# Given a matrix with non-negative real entries, can you algebraically prove that it has a non-negative eigenvalue?

I am looking specifically for an algebraic proof, but if you can offer both algebraic and topological proofs, I will appreciate it even more.

Name the associated linear function $T$, $T:\mathbb{R}^n\rightarrow\mathbb{R}^n$. If $T$ has a $0$-eigenvectors, then we are done. Let's consider the other cases.

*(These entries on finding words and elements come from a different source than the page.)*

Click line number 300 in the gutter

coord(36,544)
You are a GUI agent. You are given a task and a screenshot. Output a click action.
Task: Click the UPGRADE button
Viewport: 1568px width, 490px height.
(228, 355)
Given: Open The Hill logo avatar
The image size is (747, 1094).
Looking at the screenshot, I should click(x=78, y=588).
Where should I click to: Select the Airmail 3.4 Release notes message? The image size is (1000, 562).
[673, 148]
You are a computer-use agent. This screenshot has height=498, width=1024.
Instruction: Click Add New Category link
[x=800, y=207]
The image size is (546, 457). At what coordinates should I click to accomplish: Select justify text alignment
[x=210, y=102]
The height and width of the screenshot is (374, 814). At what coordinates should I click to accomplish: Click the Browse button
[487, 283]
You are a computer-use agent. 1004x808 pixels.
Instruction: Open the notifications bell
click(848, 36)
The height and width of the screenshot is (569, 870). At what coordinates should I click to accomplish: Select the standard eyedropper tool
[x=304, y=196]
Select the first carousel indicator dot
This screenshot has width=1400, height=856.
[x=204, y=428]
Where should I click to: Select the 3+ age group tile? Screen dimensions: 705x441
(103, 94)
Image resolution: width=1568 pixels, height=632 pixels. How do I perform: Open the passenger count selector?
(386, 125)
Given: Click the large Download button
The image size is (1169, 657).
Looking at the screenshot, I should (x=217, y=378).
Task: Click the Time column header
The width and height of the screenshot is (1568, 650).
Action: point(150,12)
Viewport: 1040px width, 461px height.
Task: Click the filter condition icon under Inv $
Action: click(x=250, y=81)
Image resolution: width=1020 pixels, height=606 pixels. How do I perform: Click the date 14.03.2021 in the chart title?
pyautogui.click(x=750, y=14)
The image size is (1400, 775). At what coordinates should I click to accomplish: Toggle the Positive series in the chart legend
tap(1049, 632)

Since all entries of $T$ are positive, we can define a map $T^*$, $T^*:S_{\geq0}^n\rightarrow S_{\geq0}^n$ by $T(x)= \frac{T(x)}{\|T(x)\|}$. Here, $S_{\geq0}^n$ denotes the intersection of the unit sphere with the "positive quarter" of $\mathbb{R}^n$. Now, because $S_{\geq0}^n$ is homeomorphic to $D^{n-1}$, due to Brouwer fixed-point theorem, there exists a point $x_0$ such that $T^*(x_0) = x_0$. Equivalently, $x_0 = \frac{T(x_0)}{\|T(x_0)\|}$ or $T(x_0) = \|T(x)\| x_0$. So, $x_0$ is an eigenvector of $T$ and $\|T(x)\|$ is a positive eigenvalue of $T$.